My best friend, Star, always says, ‘It’s hard teaching your parents where their dreams end and yours begin.’ Although as far as I can see, her parents, Tiger of Dirge and Tracey the commensurate Rock Star Wife, are perfect parents – mostly because they’re always stoned, I guess.

There was no sign of Star’s or Georgina’s friendly faces in the mad scrum of toff parents, toff valets, guardians and girls (all dressed in the tragic Saint Augustine’s uniform of maroon pleated skirt and green ruffled shirt) clustered around the notice board. I scanned the lists of dorm rooms, hoping I’d be sharing with Arabella or Clementine, two of my other friends. But instead a cold band of fear tightened around my heart as I read the name on the list with mine for the Saint Ursula room: Honey O’Hare.

I was literally shaking as I backed my way out of the braying adults and girls squealing with delight or groaning with disappointment. As I turned around, I slammed straight into the culprit herself – or rather, the culprit’s new manservant.

‘Watch out, you American Freak!’ Honey shrieked in her special shrill way as she stepped out from behind the man. The poor fellow stumbled a bit under the weight of her heavy Louis Vuitton trunk and other assorted designer luggage, including a mauve Prada pet carrier no doubt containing her designer pet of the term.

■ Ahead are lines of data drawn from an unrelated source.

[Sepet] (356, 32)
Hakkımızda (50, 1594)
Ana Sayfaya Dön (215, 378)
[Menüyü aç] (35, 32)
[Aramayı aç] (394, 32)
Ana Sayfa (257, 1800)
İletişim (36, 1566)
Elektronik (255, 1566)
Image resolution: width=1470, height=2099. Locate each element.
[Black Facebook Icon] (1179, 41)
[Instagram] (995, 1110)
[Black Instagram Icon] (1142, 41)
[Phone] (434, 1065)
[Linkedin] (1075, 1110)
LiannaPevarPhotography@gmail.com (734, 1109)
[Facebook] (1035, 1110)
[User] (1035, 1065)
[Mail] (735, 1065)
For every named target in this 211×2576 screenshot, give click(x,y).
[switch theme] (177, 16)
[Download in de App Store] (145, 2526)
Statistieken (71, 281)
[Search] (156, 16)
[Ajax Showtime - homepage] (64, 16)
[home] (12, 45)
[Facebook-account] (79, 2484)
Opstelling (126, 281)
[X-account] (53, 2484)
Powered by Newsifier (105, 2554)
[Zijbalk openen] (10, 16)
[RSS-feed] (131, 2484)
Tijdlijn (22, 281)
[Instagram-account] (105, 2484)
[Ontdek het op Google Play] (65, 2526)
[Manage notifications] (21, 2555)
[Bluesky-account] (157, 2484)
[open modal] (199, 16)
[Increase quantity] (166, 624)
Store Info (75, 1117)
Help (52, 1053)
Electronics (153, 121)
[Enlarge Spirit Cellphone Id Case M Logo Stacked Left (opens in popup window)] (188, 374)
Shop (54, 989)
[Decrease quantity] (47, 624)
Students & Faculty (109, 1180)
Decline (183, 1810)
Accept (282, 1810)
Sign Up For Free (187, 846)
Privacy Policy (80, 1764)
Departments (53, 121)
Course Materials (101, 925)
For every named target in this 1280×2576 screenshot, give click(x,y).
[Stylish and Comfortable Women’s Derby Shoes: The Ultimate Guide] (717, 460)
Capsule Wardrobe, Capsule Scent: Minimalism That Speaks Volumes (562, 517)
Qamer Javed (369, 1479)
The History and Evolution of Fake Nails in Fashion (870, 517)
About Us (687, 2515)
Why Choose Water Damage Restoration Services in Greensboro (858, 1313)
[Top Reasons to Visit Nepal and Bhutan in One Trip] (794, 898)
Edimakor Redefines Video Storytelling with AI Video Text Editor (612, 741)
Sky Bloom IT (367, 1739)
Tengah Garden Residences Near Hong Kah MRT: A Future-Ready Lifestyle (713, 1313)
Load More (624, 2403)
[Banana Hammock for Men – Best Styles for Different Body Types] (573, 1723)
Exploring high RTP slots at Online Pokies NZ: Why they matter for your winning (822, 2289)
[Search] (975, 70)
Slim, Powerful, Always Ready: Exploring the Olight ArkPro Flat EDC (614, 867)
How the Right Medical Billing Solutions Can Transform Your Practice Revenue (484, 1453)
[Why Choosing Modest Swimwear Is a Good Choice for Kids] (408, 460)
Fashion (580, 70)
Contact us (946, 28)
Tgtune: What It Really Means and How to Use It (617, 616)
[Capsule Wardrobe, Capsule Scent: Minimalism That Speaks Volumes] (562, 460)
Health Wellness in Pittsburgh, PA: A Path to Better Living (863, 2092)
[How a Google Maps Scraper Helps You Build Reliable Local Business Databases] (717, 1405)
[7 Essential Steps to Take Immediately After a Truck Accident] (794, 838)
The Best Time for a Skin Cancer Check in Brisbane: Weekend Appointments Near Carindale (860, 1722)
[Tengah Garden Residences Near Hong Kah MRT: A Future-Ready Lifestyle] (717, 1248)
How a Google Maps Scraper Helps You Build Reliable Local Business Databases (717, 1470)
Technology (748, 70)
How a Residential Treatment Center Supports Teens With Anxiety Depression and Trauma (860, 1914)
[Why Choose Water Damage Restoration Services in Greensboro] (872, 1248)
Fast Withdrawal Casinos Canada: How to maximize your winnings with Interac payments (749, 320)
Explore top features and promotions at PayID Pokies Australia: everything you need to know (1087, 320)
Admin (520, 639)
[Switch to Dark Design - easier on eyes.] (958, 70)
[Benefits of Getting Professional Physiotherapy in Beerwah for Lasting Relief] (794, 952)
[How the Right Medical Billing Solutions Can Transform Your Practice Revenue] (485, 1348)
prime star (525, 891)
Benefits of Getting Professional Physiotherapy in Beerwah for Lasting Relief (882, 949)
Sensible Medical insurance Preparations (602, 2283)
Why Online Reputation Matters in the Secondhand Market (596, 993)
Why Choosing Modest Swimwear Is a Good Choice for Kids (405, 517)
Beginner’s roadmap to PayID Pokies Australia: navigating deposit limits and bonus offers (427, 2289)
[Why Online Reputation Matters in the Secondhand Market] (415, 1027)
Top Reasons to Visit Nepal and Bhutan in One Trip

‘I’m sorry,’ I apologised, trying in vain to make eye contact with the poor guy I’d bumped into. He was two hundred and ninety if he was a day.

Then Honey added darkly, ‘If you damage my manservant, your parents can buy me a bloody new one and pay to have him shipped out and processed through immigration.’

Honey is your
classic
psycho toff. In other words, she has all the characteristics you might imagine spoilt aristo-girls – also known as Daddy’s Plastic Girls – to have, only thank goodness for me they usually don’t. But Honey does. Unbridled, unrestrained horribleness exudes from the tips of her platinum card-breaking, Nicky Clarke-personally-coloured hair to her designer French soles. And mostly her horribleness is turned on me, who as an untitled, ordinary American is a classic sitting duck.